[Paper] P3D: Pseudo-3D Residual Networks (Video Classification & Action Recognition)
In this story, Learning Spatio-Temporal Representation with Pseudo-3D Residual Networks (P3D), by University of Science and Technology of China, and Microsoft Research, is briefly presented.
- 3D CNN is computational and memory expensive.
In this paper:
- 3×3×3 convolutions are designed as 1×3×3 convolutional filters on spatial domain (equivalent to 2D CNN) plus 3×1×1 convolutions to construct temporal connections on adjacent feature maps in time.
- Bottleneck building blocks are built, which formed a network, named Pseudo-3D Residual Net (P3D ResNet).
This is a paper in 2017 ICCV with over 500 citations. (Sik-Ho Tsang @ Medium)
1. Pseudo-3D (P3D) Convolution
- The size of 3D convolutional filters is denoted as d×k×k where d is the temporal depth of kernel and k is the kernel spatial size.
- 3D convolutional filters with size of 3×3×3, can be naturally decoupled into 1×3×3 convolutional filters equivalent to 2D CNN on spatial domain and 3×1×1 convolutional filters like 1D CNN tailored to temporal domain. (This idea is similar to Inception-v3 which is a 2D version.)
- Such decoupled 3D convolutions are regarded as a Pseudo 3D CNN,
- It not only reduces the model size significantly, but also enables the pre-training of 2D CNN from image data, endowing Pseudo 3D CNN more power of leveraging the knowledge of scenes and objects learnt from images.
- P3D-A: The first design considers stacked architecture by making temporal 1D filters (T) follow spatial 2D filters (S) in a cascaded manner.
- P3D-B: Both filters are at different pathways in a parallel fashion.
- P3D-C: The last design is a compromise between P3D-A and P3D-B, by simultaneously building the direct influences among S, T and the final output.
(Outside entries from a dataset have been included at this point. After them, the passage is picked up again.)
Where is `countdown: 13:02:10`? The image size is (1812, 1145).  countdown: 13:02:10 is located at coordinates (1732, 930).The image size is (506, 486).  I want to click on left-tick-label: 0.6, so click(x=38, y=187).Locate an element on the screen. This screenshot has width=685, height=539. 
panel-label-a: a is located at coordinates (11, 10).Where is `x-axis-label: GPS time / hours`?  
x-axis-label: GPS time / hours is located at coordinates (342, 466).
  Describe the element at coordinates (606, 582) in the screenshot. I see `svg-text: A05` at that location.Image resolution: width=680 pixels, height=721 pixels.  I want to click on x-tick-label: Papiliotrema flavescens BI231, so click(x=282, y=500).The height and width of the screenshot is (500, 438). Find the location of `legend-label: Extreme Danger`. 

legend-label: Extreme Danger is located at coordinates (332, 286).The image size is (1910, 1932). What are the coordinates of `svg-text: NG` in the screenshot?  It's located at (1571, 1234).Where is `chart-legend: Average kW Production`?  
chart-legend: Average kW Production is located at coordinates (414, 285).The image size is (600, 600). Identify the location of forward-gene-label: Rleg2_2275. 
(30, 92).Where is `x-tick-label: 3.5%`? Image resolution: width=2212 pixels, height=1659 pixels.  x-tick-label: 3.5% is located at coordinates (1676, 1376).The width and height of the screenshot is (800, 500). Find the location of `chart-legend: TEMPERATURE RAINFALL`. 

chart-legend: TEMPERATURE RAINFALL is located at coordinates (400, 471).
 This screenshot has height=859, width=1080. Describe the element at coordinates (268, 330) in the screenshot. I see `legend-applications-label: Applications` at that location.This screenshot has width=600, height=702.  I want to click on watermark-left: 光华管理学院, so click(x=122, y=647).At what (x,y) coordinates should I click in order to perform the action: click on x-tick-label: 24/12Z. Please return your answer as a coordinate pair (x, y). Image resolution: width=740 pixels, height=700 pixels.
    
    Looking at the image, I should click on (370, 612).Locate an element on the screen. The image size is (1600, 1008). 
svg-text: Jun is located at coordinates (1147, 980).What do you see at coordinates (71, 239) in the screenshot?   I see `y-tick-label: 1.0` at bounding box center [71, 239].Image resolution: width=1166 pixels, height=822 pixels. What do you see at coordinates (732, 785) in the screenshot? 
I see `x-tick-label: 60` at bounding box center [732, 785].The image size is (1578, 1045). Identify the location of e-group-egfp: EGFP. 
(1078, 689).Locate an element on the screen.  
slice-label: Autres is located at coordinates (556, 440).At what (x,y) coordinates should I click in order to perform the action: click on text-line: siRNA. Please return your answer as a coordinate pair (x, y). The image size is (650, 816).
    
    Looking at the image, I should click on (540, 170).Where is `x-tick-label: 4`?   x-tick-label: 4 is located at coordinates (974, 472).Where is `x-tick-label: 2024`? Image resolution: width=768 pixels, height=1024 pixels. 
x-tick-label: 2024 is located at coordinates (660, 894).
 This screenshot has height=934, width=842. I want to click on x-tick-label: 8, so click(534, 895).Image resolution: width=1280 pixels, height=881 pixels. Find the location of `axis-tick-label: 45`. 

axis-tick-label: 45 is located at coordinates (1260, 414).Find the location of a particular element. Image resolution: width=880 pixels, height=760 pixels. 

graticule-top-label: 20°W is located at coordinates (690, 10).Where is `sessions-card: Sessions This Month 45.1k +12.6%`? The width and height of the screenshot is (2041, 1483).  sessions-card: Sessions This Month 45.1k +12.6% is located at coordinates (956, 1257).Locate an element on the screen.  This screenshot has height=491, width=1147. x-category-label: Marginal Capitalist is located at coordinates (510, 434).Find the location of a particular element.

2. P3D ResNet Block Variants
- As a bottleneck block, similar to ResNet, two 1×1×1 convolutions are additionally placed at both ends of the path, which are responsible for reducing and then increasing the dimensions.
- The architecture of ResNet-50 is fine-tuned on UCF101 videos. We set the input as 224×224 image which is randomly cropped from the resized 240×320 video frame.
- For each P3D ResNet variant, the dimension of input video clip is set as 16×160×160 which is randomly cropped from the resized non-overlapped 16-frame clip with the size of 16×182×242.
- Overall, all the three P3D ResNet variants (i.e., P3D-A ResNet, P3D-B ResNet and P3D-C ResNet) exhibit better performance than ResNet-50.
3. Experimental Results
- A deeper 152-layer ResNet is used.
- Sports-1M contains about 1.13 million videos annotated with 487 Sports labels. The official split is used, i.e., 70%, 10% and 20% for training, validation and test set.
- P3D outperforms SOTA approaches such as Deep Video and C3D.
3.2. Other Datasets
- Basically, P3D ResNet utilizing 2D spatial convolutions plus 1D temporal convolutions exhibits significantly better performance than C3D which directly uses 3D spatio-temporal convolutions.
- P3D ResNet which pre-trains 2D spatial convolutions on image data and learns 1D temporal convolutions on video data fully leverages the knowledge from two domains, successfully boosting up the performance.
- P3D ResNet performs consistently better than both hand-crafted features and CNN-based representations.